Regarding the amendment:

tmExternalLeading is simply a recommendation from the font designer as to how much extra space to put between lines of text. MSDN documentation typically says, "the amount of extra leading (space) that the application adds between rows." Well, you're the application, so the "Right Thing To Do" is to add it between rows when you're drawing text yourself, but it really is up to you. (I suspect higher level functions like DrawText will use it.

It is perfectly correct for GetTextExtentPoint32 (and friends) to return a size.cy equal to tmHeight and to ignore tmExternalLeading. As the programmer, it's ultimately your choice how much leading to actually use.
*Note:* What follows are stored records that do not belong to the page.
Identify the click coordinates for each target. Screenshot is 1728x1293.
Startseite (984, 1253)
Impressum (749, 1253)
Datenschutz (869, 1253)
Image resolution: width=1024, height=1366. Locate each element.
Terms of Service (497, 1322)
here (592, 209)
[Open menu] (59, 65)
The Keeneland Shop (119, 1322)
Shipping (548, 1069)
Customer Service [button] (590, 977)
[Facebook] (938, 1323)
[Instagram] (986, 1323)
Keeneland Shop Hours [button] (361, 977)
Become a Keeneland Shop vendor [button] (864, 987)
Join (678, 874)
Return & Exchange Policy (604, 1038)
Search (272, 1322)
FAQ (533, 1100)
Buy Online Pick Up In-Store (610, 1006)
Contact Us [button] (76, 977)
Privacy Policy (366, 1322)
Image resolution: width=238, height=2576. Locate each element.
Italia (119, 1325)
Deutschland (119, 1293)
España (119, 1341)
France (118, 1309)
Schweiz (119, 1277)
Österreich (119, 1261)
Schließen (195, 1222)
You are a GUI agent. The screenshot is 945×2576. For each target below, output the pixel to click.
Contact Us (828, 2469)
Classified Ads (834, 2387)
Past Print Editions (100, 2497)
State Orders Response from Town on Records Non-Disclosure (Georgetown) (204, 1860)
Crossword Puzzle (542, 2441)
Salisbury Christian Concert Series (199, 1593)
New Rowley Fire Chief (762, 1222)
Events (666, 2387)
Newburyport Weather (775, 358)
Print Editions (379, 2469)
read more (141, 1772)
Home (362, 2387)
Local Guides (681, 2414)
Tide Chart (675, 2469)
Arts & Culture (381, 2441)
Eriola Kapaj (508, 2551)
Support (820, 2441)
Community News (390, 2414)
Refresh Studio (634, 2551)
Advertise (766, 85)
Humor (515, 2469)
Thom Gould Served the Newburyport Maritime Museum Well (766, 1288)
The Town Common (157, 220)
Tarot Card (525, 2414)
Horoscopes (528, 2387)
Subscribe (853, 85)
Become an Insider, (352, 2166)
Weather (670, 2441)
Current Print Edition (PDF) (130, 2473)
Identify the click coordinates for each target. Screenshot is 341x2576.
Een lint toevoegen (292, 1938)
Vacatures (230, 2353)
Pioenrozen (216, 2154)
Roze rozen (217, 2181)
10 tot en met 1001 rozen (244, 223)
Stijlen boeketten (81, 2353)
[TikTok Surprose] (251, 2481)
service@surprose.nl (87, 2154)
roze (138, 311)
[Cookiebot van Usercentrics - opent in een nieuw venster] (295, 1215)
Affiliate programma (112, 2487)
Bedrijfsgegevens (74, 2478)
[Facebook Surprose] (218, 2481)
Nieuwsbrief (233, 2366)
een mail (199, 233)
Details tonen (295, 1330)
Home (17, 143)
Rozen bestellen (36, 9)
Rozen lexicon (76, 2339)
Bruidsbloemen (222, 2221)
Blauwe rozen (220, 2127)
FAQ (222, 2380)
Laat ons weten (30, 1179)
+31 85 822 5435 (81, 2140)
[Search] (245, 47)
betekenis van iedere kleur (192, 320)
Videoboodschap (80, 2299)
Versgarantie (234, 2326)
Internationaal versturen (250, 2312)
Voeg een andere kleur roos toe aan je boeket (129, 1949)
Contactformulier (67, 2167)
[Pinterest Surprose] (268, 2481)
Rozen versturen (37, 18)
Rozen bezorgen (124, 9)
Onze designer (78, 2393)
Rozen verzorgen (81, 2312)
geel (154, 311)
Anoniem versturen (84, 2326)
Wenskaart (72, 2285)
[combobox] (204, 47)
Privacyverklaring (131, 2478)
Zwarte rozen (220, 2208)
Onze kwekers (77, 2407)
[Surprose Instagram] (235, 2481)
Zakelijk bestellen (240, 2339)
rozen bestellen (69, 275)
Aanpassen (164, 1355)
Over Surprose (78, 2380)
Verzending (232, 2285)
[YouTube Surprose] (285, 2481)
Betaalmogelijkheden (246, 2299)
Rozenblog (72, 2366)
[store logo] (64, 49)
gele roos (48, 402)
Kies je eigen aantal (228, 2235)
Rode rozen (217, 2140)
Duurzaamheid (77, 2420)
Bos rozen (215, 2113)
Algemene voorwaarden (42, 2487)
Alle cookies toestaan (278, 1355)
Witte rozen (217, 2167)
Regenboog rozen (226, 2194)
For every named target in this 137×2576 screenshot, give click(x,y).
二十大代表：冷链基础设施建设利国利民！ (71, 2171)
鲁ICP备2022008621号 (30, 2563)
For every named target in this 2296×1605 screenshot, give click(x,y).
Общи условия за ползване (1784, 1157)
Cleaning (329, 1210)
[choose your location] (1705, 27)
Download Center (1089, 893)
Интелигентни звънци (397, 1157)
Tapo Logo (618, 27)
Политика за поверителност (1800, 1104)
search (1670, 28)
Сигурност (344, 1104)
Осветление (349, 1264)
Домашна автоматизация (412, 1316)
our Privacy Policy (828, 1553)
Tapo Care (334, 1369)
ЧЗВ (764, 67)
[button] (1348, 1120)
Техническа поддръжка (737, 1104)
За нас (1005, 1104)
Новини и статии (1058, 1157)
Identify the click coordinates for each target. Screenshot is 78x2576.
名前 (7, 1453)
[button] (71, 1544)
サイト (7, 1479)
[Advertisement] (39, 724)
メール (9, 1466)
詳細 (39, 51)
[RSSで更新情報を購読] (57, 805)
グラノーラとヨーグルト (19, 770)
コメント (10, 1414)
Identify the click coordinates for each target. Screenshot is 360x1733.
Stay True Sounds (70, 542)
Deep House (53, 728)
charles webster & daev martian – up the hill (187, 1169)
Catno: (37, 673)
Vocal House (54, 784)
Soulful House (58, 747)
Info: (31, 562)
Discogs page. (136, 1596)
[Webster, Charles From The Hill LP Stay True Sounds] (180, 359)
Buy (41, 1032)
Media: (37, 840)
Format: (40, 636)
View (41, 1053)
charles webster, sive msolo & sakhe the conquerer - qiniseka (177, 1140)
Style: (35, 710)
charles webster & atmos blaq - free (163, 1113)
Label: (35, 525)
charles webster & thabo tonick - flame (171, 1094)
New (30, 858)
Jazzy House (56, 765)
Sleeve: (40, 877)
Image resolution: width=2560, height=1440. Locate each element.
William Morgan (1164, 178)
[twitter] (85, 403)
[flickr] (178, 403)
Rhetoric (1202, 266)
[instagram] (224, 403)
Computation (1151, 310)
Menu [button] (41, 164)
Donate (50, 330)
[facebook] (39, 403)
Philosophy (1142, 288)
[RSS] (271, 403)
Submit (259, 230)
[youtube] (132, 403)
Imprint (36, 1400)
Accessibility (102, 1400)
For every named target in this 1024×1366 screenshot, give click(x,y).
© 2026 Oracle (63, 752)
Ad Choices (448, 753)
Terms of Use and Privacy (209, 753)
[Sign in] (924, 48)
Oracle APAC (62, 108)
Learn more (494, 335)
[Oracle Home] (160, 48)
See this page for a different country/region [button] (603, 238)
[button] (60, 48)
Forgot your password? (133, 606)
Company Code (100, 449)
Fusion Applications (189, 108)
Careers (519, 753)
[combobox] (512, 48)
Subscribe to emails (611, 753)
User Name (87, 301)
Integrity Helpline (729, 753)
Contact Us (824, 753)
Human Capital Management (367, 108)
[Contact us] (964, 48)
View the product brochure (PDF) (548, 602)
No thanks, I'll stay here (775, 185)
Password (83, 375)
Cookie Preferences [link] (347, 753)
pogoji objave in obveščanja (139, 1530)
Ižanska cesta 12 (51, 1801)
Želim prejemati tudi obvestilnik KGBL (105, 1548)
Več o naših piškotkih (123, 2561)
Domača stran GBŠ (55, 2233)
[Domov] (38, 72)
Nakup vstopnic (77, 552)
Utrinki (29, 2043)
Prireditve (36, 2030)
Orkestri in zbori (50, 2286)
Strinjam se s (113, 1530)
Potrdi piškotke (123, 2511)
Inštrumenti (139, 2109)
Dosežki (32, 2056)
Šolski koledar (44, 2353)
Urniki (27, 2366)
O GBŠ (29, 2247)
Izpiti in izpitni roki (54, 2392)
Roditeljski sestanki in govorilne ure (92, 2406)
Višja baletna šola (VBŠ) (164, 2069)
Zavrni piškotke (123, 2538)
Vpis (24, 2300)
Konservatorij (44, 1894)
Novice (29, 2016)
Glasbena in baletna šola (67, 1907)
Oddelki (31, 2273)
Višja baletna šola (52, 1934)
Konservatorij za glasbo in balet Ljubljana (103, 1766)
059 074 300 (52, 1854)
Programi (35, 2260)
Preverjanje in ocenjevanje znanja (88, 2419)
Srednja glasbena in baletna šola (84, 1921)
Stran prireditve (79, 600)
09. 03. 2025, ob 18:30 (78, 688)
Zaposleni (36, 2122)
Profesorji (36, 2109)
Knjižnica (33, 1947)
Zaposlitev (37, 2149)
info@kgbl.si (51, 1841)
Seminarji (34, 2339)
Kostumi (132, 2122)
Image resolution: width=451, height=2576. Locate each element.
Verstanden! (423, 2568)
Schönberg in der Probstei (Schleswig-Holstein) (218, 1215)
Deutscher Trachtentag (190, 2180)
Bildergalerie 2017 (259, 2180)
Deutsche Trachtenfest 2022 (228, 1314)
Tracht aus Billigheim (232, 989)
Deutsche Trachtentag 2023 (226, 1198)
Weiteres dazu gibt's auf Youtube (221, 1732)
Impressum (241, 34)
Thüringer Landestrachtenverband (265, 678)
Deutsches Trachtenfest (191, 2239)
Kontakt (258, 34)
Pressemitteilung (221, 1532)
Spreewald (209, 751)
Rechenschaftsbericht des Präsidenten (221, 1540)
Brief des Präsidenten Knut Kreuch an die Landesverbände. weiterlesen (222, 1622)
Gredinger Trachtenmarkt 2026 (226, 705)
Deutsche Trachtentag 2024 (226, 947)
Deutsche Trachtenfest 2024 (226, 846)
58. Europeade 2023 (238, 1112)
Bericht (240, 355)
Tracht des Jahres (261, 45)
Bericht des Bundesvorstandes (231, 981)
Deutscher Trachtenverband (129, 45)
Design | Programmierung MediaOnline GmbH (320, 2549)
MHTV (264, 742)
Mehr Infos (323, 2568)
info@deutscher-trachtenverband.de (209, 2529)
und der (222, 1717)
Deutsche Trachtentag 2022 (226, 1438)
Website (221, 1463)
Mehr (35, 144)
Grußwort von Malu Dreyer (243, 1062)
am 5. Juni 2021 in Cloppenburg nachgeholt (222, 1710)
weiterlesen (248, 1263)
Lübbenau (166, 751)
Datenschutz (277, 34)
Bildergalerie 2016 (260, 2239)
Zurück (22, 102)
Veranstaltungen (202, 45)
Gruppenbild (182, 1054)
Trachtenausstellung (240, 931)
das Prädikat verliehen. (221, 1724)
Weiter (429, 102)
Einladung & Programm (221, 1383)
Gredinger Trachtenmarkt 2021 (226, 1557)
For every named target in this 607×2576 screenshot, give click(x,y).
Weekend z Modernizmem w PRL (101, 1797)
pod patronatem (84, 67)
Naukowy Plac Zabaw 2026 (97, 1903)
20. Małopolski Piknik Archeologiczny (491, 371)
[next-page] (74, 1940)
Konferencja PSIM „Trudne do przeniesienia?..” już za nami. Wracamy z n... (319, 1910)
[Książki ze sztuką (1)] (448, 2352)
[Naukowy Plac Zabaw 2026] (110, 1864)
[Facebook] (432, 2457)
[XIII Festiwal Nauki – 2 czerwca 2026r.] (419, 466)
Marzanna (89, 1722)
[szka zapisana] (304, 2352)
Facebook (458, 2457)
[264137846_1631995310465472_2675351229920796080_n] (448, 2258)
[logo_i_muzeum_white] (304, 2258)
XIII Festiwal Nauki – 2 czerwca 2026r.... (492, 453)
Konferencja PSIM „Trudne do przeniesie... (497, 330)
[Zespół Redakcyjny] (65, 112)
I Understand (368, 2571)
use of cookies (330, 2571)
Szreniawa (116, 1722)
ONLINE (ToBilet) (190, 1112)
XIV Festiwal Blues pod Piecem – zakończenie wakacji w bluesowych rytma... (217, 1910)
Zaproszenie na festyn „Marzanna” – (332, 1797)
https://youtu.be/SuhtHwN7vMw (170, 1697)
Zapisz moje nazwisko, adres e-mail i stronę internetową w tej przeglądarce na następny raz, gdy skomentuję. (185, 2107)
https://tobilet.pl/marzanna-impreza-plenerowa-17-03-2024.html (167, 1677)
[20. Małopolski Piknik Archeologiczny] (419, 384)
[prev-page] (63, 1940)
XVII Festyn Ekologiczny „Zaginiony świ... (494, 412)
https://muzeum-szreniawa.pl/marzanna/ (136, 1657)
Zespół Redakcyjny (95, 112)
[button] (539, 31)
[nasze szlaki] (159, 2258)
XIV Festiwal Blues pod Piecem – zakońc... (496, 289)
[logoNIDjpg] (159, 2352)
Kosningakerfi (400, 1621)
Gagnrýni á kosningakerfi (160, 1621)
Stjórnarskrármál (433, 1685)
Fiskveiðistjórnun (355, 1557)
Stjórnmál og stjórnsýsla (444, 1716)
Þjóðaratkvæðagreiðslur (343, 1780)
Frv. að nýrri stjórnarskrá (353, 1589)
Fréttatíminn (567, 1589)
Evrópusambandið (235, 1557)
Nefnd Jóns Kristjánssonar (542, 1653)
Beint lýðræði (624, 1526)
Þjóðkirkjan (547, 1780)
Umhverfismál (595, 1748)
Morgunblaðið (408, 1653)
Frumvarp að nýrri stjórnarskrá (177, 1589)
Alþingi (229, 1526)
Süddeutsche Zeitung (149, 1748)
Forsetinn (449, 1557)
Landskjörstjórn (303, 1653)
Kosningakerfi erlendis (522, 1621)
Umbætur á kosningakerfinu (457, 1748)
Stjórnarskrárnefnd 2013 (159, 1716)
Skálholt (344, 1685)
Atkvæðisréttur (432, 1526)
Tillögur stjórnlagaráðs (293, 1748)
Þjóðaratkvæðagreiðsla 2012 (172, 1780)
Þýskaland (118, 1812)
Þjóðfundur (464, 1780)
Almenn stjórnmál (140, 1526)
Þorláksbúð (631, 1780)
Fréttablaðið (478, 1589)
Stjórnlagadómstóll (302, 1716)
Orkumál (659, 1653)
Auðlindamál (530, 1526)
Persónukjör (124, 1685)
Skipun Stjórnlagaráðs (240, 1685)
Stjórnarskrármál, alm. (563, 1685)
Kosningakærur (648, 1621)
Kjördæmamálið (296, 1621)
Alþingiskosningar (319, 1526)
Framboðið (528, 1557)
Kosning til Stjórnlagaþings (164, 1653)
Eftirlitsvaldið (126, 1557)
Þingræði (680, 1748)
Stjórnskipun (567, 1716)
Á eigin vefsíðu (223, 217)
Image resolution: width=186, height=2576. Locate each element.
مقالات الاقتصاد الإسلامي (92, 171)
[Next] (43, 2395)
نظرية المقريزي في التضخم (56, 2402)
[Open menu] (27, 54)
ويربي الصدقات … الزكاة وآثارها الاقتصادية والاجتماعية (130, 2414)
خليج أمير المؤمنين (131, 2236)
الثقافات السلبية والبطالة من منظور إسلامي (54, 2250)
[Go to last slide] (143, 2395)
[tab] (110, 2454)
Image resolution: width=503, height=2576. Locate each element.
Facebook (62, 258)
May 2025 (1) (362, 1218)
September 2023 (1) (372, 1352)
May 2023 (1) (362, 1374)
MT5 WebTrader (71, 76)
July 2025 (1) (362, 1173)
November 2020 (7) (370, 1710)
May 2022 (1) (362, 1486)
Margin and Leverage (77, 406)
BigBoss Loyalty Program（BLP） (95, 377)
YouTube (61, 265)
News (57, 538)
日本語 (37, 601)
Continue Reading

You can see that this with some simply drawing code. Select a font with a non-zero tmExternalLeading (Arial works for me). Draw some text using TextOut and a unique background color. Then measure the text with GetTextExtentPoint32 and draw some lines based on the values you get back. You'll see that the background color rectangle excludes the external leading. External leading is just that: external. It's not in the bounds of the character cell.

  // Draw the sample text with an opaque background.
  assert(::GetMapMode(ps.hdc) == MM_TEXT);
  assert(::GetBkMode(ps.hdc) == OPAQUE);
  assert(::GetTextAlign(ps.hdc) == TA_TOP);
  COLORREF rgbOld = ::SetBkColor(ps.hdc, RGB(0xC0, 0xFF, 0xC0));
  ::TextOutW(ps.hdc, x, y, pszText, cchText);
  ::SetBkColor(ps.hdc, rgbOld);

  // This vertical line at the right side of the text shows that opaque
  // background is exactly the height returned by GetTextExtentPoint32.
  SIZE size = {0};
  if (::GetTextExtentPoint32W(ps.hdc, pszText, cchText, &size)) {
    ::MoveToEx(ps.hdc, x + size.cx, y, NULL);
    ::LineTo(ps.hdc, x + size.cx, y + size.cy);
  }

  // These horizontal lines show the normal line spacing, taking into
  // account tmExternalLeading.
  assert(tm.tmExternalLeading > 0);  // ensure it's an interesting case
  ::MoveToEx(ps.hdc, x, y, NULL);
  ::LineTo(ps.hdc, x + size.cx, y);  // top of this line
  const int yNext = y + tm.tmHeight + tm.tmExternalLeading;
  ::MoveToEx(ps.hdc, x, yNext, NULL);
  ::LineTo(ps.hdc, x + size.cx, yNext);  // top of next line

The gap between the bottom of the colored rectangle and the top of the next line represents the external leading, which is always outside the character cell.

OCR-B is designed for reliable optical character recognition in banking equipment. Having a large external leading (relative to the height of the actual text) may be appropriate for some OCR applications. For this particular font, it's probably not an aesthetic choice.